===== 所给文段

问题描述
Given an array of integers that is already sorted in ascending order, find two numbers such that they add up to a specific target number.
The function twoSum should return indices of the two numbers such that they add up to the target, where index1 must be less than index2.
Note:
Your returned answers (both index1 and index2) are not zero-based. You may assume that each input would have exactly one solution and you may not use the same element twice. Example:
Input: numbers = [2,7,11,15], target = 9 Output: [1,2] Explanation: The sum of 2 and 7 is 9. Therefore index1 = 1, index2 = 2.
解决思路
因为数组本身是有序的,所以设置头指针和尾指针。如果两数之和大于target,则尾指针向左移,若两数之和小于target则头指针向右移。
问题解惑
一开始我还想这题和Pro1 Two Sum有啥区别,就把Pro1的代码拿来跑了一下,发现可以通过但效率太低了,又仔细看了一下,发现Pro1的数组无序,Pro167的数组是升序的,所以处理手法就会不同,效率自然也不同了。
代码
package leetcode;
import java.util.HashMap;
public class TwoSumII_InputArrayisSorted {
public int[] twoSum(int[] numbers, int target) {
//判断边界条件
if (numbers.length < 2 || numbers == null){
return new int[]{-1, -1};
}
int begin = 0, end = numbers.length - 1;
int[] res = new int[]{-1,-1};
while (begin < end){
if (target == numbers[begin] + numbers[end]){
break;
}
if (target > numbers[begin] + numbers[end]){
begin++;
}else {
end--;
}
}
res[0] = begin + 1;
res[1] = end + 1;
return res;
}
}

==========

* **任务要求 A**: 改写下列各行数据，将其中的“login button”替换为“sign-in button”，其余内容一律保持不变。作答时不要包含图片。

===== 所给数据

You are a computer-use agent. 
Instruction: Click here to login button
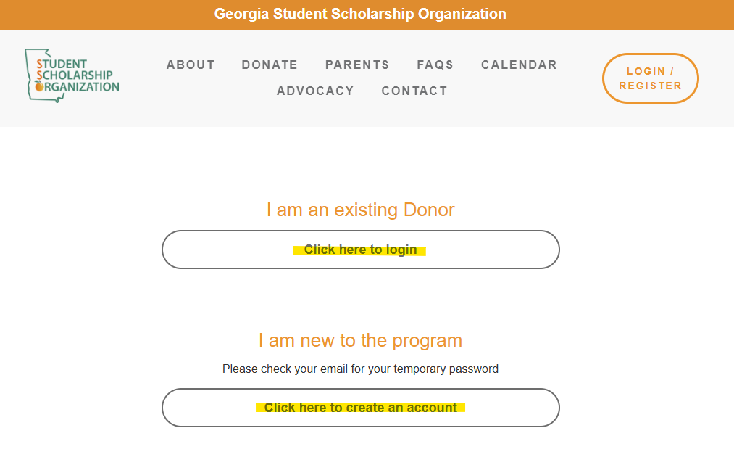point(360,250)
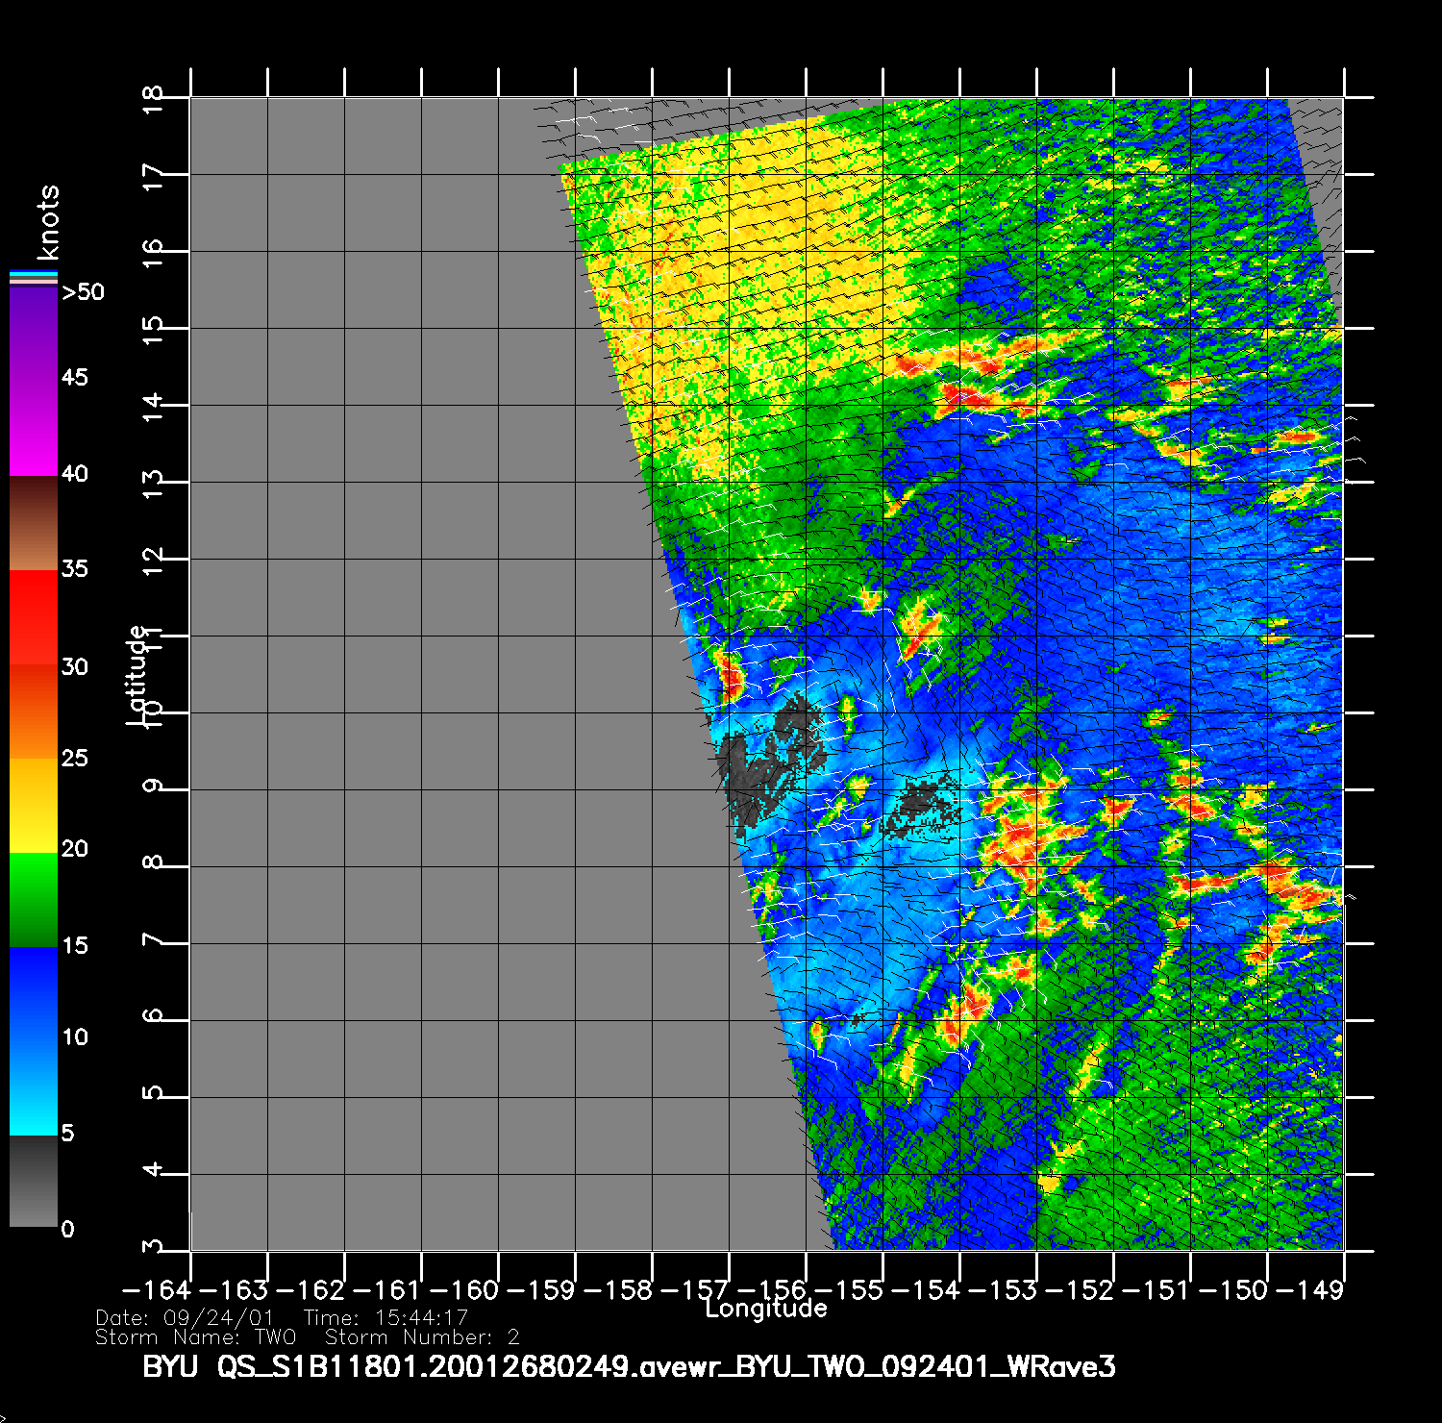Click the bright red 30–35 knots legend band
The height and width of the screenshot is (1423, 1442).
click(34, 617)
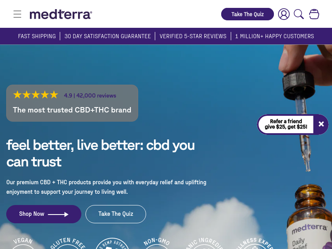Click Verified 5-Star Reviews text

[193, 36]
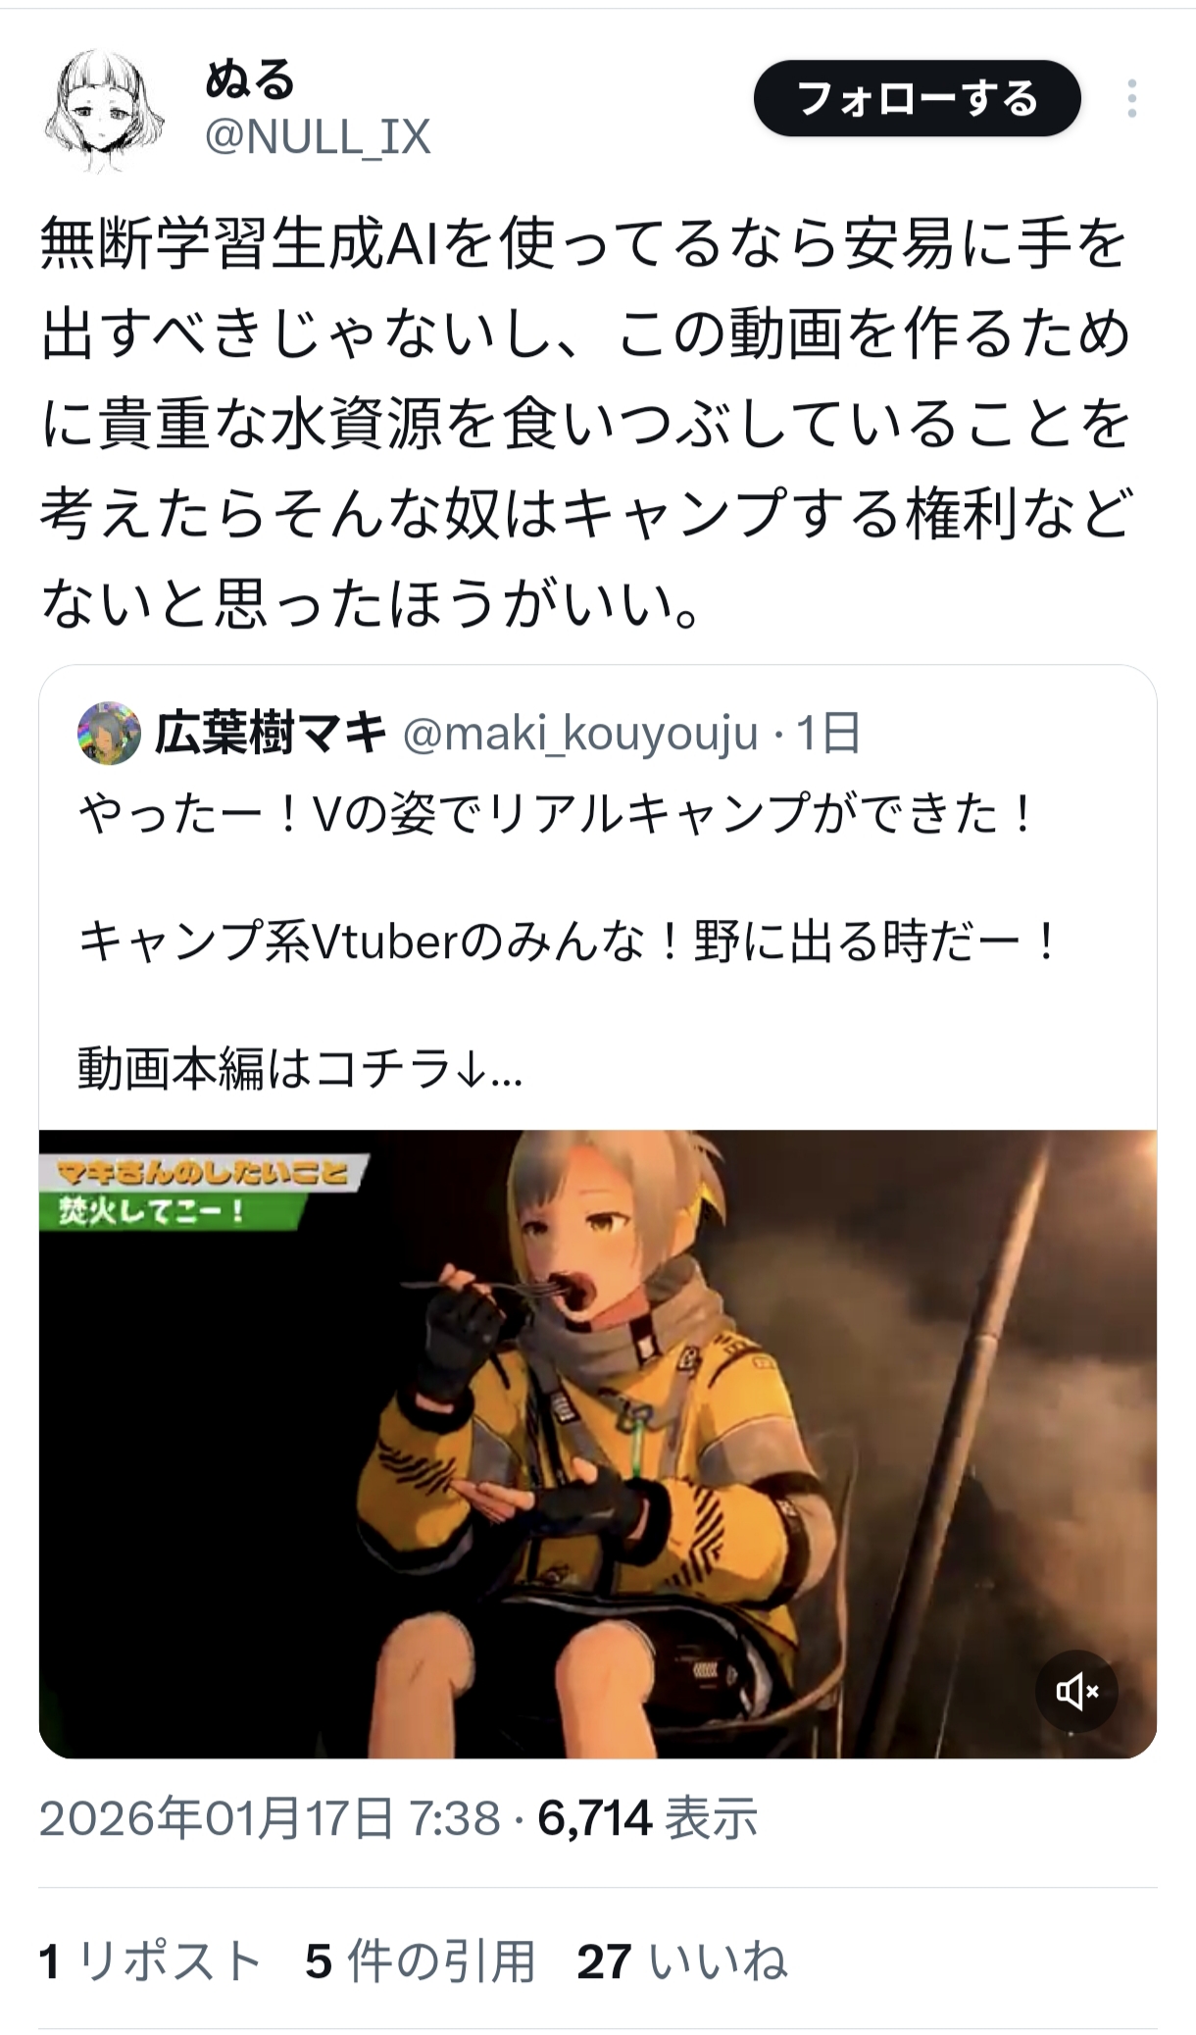This screenshot has height=2035, width=1196.
Task: Play the quoted campfire video
Action: pyautogui.click(x=598, y=1444)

==========

* **任务要求 B**: 请逐字抄录上面关于有序数组两数之和的文段中的一部分：从含有“The function twoSum”的语句开始，到“target则头指针向右移。”为止。

* **书面作答 A**:
You are a computer-use agent. 
Instruction: Click here to sign-in button
point(360,250)
Click the bright red 30–35 knots legend band
The height and width of the screenshot is (1423, 1442).
click(34, 617)
Click Verified 5-Star Reviews text

[193, 36]
This screenshot has height=2035, width=1196.
Task: Play the quoted campfire video
Action: pyautogui.click(x=598, y=1444)

* **书面作答 B**:
The function twoSum should return indices of the two numbers such that they add up to the target, where index1 must be less than index2.
Note:
Your returned answers (both index1 and index2) are not zero-based. You may assume that each input would have exactly one solution and you may not use the same element twice. Example:
Input: numbers = [2,7,11,15], target = 9 Output: [1,2] Explanation: The sum of 2 and 7 is 9. Therefore index1 = 1, index2 = 2.
解决思路
因为数组本身是有序的,所以设置头指针和尾指针。如果两数之和大于target,则尾指针向左移,若两数之和小于target则头指针向右移。